TuringEquivalent wrote:
A repeated application of a rule don` t seem to imply that rule. Given that sequence " 2, 4, 6, 8...." it is easily to suppose the rule is 2*x, but it could also be something else.
I dont see a real problem. In the application of a rule, the rule is decided by the applier, that one cant be inductively certain of what, if any, rule has been applied, unless it was applied by oneself, is a separate issue.
TuringEquivalent wrote:
My point is that rules don ` t seem to capture semantics.
I'm not sure how this follows. Aren't semantics a matter of agreement?

Well, the technical usage of meaning is really semantics.

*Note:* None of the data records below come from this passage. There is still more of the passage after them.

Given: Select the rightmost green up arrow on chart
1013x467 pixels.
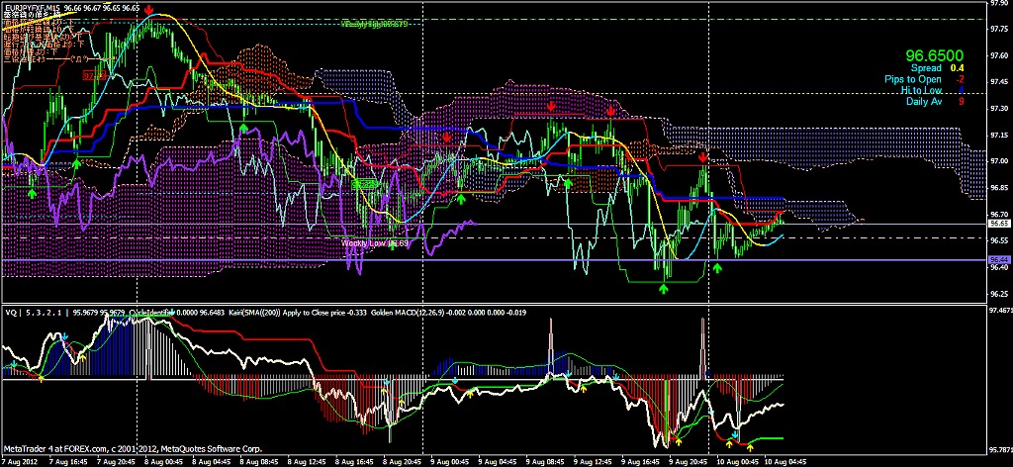Looking at the screenshot, I should tap(718, 268).
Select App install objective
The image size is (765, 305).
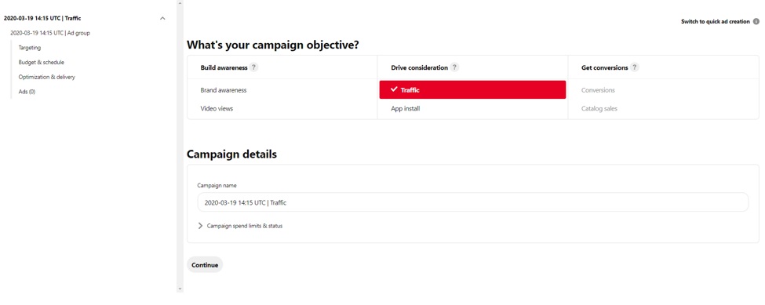click(406, 109)
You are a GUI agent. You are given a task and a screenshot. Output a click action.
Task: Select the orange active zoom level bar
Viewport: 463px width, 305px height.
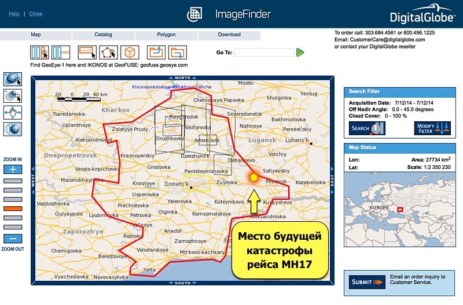tap(13, 209)
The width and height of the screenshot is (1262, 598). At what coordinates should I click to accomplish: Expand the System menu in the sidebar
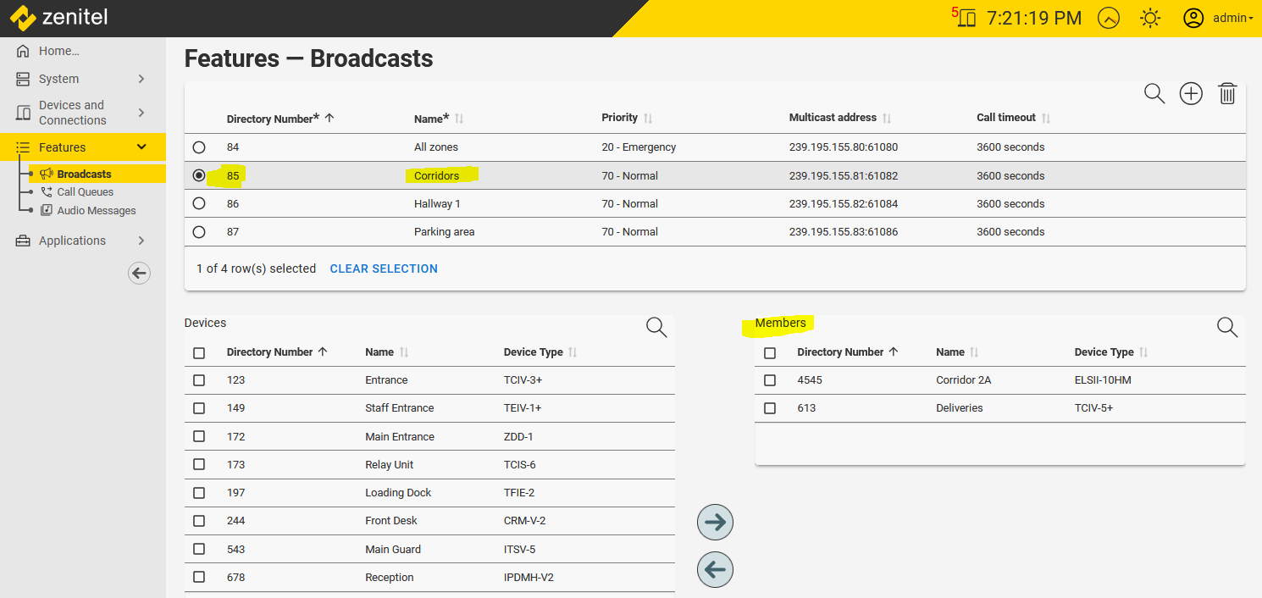82,79
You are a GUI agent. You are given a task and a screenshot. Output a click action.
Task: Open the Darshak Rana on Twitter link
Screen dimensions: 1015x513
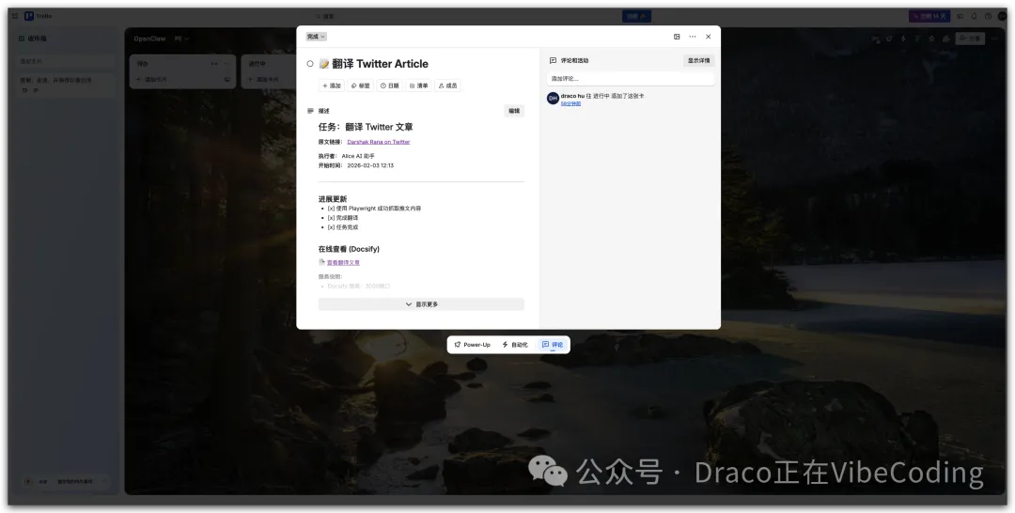point(379,142)
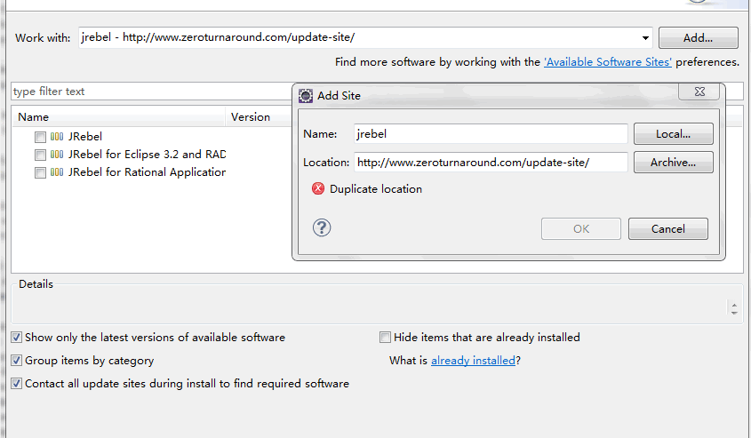Click the help question mark icon
The image size is (751, 438).
pos(322,228)
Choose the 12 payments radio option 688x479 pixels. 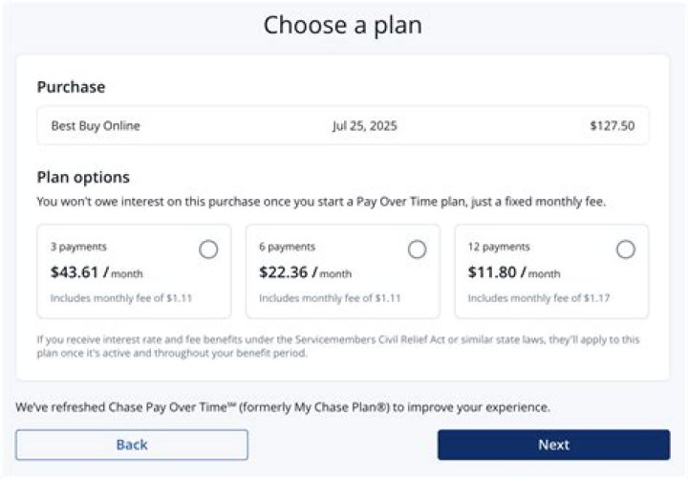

Of course, we all agree that meaning of the symbol '0' is zero. The concept 'zero' is not in question. What is in question is how we obtain that concept. The attachment of the concept ( eg: 'zero') to the symbol ( eg: 'o') is easy, and not worth much thought. It is a technical matter for logicians, or scientists.

There are many views on how we obtain concepts like zero. Some say we learn a concept by seeing how it works. I think this is wrong, and a rather old view. You can see how things work (ie: what follows what), but there seems to be a conceptual understanding of a concept that cannot be capture by by just seeing how it works.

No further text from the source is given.